■ **COMPLETE THE FOLLOWING**
**A.** According to the Fringe ticket excerpt, how much does the Frequent Fringer pass cost?
**B.** Rewrite the passage of the Fringe ticket excerpt starting at "The best deal" and ending at "four Champion performances.", replacing "hustle" with "speed".

■ **PAGE EXCERPT**
════════
As you’ll see from the program, either online or in glorious 3—D i(n the $15 152-page high-gloss Fringe guide), most artists have opted for the $20 max. And who can blame them? But there are exceptions. Tickets for Linda Wood Edwards’ new comedy/drama I, Diana are $18 (students and seniors $12), for example; for Spin Cycle $12. The Empress of Blandings’ anniversary production of the Moliere comedy The Flying Doctor is $15 (with $10 tickets for students and seniors). And of the four shows at the “young audiences” venue, the Edmonton Public Library Strathcona Branch, three have a top price less than $20.

The best deal for the bargain Fringe explorer is the Frequent Fringer pass ($160 for 10 tickets) and the Double Fringer pass ($320 for 20 tickets). But they get snapped up in a blink, so hustle is required. Many shows offer discounts for seniors and students. And there are daily discounts too, as determined by artists (the sales are in-person only, but check out the available discounted shows on the day at fringetheatre.ca. And here’s something new: the $20 Champion Pass. Once you buy one (online, in person, or on the phone) you get $5 off a full-price ticket to performances that opt into the program (identifiable by a Fringe badge on their website show image). So it pays for itself after four Champion performances.
════════
■ **MATERIAL**

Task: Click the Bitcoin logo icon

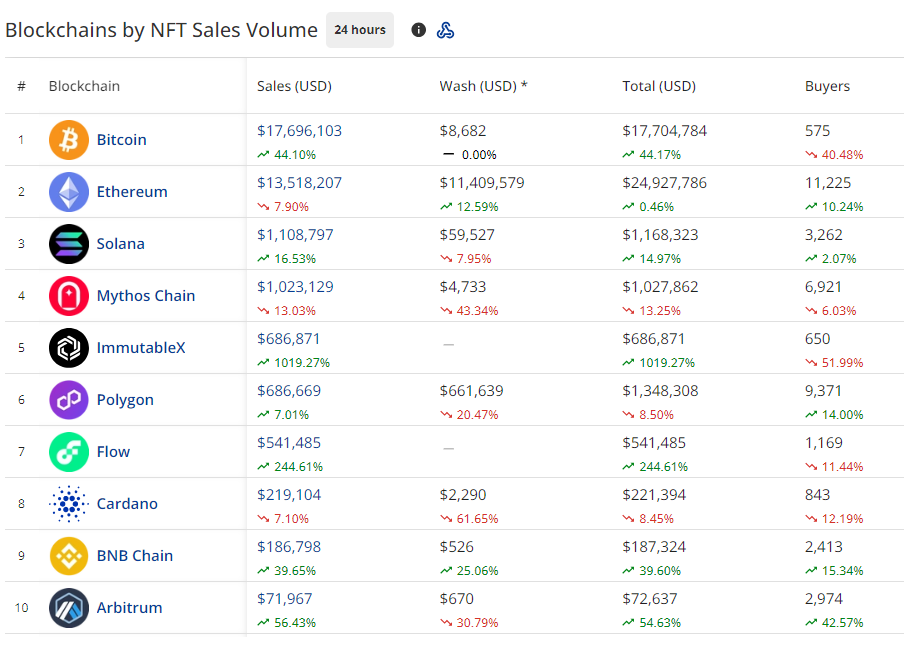Action: coord(69,140)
════════
■ **THE SOLUTIONS**
**A.** $160 for 10 tickets.

**B.**
The best deal for the bargain Fringe explorer is the Frequent Fringer pass ($160 for 10 tickets) and the Double Fringer pass ($320 for 20 tickets). But they get snapped up in a blink, so speed is required. Many shows offer discounts for seniors and students. And there are daily discounts too, as determined by artists (the sales are in-person only, but check out the available discounted shows on the day at fringetheatre.ca. And here’s something new: the $20 Champion Pass. Once you buy one (online, in person, or on the phone) you get $5 off a full-price ticket to performances that opt into the program (identifiable by a Fringe badge on their website show image). So it pays for itself after four Champion performances.